### INPUT MATERIAL
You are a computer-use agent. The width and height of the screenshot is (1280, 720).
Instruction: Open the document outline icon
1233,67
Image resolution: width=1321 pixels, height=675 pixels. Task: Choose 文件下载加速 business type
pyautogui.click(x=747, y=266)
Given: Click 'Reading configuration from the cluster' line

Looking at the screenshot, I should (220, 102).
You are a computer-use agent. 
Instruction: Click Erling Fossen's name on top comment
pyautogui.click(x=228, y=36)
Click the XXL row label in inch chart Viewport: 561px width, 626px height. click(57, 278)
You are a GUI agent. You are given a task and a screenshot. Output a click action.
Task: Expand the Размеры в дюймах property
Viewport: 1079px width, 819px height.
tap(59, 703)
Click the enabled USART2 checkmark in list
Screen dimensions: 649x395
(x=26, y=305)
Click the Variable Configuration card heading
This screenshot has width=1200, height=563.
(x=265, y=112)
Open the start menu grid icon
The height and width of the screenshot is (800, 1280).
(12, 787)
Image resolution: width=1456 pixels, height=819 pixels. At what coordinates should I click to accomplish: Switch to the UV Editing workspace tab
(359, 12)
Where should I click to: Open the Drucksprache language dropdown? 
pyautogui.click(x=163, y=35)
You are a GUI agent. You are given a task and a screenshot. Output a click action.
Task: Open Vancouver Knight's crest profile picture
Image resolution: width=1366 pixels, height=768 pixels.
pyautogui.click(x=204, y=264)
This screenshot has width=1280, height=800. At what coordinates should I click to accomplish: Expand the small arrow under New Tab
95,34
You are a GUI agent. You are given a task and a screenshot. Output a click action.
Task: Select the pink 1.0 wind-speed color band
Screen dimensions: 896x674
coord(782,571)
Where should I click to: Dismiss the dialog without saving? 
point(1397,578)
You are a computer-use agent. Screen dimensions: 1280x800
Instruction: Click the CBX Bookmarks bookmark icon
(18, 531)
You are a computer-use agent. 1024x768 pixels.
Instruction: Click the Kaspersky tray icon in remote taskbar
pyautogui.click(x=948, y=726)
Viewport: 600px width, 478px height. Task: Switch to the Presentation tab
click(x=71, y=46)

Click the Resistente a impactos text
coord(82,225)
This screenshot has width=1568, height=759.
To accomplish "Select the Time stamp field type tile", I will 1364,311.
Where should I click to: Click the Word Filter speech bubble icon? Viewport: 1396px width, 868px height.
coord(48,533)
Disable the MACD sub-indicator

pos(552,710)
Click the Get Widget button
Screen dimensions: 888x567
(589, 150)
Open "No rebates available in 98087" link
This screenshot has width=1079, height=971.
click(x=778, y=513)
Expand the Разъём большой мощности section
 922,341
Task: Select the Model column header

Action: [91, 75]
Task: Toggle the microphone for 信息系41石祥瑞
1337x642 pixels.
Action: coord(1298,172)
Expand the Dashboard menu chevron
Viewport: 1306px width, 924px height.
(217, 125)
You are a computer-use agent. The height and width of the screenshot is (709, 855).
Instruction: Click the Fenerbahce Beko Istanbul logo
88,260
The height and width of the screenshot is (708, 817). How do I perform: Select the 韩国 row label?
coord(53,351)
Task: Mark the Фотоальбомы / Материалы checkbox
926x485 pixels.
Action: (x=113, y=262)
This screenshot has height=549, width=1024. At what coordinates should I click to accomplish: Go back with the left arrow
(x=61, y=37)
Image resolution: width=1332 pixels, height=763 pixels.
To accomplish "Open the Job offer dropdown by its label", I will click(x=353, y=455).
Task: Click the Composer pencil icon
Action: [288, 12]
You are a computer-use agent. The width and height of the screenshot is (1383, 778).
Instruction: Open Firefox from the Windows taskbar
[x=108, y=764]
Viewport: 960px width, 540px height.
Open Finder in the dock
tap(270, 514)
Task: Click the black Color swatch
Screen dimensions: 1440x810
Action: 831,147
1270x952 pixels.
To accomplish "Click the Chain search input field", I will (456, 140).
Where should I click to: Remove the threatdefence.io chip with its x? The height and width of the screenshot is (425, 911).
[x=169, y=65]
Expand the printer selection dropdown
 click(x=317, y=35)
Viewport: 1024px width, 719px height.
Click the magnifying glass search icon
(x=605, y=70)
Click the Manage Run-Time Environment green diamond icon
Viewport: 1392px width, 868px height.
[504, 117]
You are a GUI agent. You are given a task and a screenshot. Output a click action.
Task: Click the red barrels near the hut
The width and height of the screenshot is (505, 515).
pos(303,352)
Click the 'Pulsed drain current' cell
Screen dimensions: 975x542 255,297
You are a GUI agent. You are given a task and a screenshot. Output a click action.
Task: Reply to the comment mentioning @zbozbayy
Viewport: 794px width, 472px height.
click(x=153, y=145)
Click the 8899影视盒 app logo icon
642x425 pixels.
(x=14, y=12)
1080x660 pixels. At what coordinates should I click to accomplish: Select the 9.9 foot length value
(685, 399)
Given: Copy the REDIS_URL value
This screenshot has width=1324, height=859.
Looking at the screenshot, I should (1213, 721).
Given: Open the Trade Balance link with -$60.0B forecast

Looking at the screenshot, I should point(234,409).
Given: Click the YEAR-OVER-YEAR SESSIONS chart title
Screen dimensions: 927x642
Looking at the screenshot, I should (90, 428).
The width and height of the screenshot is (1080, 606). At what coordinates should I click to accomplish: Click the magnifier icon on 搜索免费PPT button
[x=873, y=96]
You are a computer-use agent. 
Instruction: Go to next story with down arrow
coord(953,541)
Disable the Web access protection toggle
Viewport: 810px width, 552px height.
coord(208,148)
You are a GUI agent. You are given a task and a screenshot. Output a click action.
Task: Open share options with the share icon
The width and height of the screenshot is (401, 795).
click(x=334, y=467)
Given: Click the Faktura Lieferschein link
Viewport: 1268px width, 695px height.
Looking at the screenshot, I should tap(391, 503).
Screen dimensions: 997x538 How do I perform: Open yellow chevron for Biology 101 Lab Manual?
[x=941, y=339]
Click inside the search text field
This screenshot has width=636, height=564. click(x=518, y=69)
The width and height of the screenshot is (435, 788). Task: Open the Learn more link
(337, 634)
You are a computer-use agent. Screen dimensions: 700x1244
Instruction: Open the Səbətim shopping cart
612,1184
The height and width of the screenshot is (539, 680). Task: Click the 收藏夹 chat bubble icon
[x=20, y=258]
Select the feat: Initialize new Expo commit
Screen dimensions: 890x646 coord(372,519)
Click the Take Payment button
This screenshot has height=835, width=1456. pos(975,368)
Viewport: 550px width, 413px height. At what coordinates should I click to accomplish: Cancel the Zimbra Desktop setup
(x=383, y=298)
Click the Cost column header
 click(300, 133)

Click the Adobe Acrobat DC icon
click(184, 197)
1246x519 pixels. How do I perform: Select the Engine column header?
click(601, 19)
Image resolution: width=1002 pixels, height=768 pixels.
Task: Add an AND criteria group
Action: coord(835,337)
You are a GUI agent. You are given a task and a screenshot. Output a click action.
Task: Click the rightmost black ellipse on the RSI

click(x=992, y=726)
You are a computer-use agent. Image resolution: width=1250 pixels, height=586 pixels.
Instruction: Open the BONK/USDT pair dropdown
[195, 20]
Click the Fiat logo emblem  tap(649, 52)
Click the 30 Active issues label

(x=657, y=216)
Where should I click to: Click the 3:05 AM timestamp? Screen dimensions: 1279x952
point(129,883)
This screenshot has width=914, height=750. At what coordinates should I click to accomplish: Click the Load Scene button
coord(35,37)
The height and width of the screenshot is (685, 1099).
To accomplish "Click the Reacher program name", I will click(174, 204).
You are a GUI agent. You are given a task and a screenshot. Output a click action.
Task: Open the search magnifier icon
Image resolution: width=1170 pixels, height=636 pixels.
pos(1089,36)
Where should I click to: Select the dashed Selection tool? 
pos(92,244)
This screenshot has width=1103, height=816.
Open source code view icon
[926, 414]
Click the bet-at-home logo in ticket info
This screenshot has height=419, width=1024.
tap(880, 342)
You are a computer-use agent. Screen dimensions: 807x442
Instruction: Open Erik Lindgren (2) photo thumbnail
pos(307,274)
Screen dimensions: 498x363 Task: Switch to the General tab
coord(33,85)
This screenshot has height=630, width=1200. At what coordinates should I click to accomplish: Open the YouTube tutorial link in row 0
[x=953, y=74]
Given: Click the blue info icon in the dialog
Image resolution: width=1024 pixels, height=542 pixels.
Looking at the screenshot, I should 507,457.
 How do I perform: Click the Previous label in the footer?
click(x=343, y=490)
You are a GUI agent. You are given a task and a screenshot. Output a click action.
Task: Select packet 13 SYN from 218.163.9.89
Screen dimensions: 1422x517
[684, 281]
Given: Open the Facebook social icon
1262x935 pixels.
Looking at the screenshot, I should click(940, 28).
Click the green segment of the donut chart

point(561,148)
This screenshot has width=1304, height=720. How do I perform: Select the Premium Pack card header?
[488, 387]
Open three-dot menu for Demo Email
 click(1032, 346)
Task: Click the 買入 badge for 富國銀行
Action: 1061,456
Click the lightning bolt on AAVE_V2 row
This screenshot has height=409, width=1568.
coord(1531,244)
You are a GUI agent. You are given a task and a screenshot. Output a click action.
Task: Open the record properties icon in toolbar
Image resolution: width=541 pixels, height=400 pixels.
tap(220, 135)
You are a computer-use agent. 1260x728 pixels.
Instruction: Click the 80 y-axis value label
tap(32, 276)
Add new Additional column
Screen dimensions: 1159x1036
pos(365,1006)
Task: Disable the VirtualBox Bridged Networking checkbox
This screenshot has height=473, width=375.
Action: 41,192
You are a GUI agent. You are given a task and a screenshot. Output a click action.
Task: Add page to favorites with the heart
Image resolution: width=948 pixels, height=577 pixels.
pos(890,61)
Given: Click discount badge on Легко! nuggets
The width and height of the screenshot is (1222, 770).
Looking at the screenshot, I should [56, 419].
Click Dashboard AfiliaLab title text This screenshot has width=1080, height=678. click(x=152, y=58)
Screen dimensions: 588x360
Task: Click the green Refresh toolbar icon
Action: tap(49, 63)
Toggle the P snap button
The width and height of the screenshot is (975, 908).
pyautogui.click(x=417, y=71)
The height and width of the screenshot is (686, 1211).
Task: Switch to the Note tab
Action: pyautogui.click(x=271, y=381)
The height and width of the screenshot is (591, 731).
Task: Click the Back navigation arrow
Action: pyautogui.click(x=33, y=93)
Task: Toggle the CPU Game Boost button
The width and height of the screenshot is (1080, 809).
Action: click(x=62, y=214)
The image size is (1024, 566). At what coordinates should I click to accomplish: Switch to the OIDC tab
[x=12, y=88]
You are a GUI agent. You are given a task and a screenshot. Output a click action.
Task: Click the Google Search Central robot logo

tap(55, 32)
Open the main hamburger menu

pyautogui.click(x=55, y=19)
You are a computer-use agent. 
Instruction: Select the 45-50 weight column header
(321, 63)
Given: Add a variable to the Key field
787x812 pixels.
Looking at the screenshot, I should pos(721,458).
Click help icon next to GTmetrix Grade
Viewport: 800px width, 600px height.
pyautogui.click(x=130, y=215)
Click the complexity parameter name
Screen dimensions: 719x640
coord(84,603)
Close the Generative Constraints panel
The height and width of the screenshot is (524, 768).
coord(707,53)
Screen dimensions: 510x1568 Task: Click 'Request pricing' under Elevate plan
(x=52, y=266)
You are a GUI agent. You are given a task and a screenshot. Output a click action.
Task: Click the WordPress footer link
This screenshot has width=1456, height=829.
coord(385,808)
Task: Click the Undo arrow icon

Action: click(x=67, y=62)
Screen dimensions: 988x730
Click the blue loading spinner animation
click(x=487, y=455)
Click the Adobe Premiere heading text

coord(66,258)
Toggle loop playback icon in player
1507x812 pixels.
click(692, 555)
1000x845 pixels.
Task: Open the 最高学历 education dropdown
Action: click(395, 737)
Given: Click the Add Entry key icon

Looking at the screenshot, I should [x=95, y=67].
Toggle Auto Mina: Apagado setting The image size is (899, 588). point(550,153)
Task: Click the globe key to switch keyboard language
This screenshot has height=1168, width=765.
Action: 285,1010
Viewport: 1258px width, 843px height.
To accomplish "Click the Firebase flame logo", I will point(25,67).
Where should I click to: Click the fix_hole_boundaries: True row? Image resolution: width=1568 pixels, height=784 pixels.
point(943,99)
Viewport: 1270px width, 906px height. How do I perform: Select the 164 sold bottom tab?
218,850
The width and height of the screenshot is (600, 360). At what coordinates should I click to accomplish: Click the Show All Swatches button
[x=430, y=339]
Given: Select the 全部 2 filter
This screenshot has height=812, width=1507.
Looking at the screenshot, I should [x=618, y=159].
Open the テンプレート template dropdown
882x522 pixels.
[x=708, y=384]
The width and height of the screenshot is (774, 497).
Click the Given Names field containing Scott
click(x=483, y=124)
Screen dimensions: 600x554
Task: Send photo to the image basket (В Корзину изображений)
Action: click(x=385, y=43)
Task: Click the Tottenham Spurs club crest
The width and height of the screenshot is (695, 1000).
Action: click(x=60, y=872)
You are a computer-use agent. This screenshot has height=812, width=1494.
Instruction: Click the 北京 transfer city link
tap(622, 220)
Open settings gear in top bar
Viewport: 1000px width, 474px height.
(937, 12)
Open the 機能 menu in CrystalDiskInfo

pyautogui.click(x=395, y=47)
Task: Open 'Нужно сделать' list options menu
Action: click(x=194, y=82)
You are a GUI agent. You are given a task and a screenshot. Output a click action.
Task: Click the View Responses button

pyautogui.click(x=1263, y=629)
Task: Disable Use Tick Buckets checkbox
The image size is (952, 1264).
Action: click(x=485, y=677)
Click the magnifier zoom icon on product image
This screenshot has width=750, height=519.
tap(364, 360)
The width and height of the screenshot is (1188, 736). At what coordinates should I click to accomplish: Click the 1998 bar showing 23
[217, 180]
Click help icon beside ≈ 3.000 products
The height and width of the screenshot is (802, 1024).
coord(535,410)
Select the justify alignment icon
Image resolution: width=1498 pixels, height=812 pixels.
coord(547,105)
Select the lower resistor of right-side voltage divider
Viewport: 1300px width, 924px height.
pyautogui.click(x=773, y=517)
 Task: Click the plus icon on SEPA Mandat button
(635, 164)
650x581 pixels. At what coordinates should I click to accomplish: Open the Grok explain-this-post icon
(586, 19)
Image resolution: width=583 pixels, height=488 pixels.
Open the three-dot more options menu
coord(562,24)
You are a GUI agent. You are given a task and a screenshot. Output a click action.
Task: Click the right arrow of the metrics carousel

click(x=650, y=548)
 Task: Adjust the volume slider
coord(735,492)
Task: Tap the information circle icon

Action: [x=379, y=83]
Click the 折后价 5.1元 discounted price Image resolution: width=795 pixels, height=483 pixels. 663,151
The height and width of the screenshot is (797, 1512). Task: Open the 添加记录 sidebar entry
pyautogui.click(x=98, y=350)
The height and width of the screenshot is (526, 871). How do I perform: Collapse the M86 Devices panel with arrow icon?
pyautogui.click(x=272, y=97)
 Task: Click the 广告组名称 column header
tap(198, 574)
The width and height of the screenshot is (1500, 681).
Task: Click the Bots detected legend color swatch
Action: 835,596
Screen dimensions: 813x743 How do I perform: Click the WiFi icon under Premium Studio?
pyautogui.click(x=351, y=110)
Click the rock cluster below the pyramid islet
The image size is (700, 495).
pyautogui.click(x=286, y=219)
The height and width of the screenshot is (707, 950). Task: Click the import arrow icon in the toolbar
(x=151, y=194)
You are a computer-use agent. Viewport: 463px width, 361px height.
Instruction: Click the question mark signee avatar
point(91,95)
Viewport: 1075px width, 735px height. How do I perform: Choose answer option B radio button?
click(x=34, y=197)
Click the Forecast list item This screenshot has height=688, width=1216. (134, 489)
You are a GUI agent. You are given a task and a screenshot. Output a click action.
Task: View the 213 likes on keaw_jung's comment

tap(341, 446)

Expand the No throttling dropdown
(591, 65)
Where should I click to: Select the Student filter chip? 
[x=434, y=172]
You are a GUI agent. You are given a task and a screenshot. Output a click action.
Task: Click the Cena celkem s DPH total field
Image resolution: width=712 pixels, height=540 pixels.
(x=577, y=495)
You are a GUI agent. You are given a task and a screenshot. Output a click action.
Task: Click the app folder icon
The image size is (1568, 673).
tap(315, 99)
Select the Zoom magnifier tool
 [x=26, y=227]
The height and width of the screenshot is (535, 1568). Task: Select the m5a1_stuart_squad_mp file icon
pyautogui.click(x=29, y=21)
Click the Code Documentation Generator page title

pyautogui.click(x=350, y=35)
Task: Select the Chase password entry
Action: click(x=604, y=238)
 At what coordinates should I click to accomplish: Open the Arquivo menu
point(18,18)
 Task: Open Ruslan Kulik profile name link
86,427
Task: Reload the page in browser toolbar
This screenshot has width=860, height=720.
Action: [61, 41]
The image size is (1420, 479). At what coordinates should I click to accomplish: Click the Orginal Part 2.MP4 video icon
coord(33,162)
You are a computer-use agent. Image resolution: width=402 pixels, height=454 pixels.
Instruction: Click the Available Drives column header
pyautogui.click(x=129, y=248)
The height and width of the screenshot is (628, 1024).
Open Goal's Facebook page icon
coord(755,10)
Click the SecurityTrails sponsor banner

### ACTIVITY
How many lines of these entries contain the string "checkbox"? Reply with the number alone.

### YOUR RESPONSE
3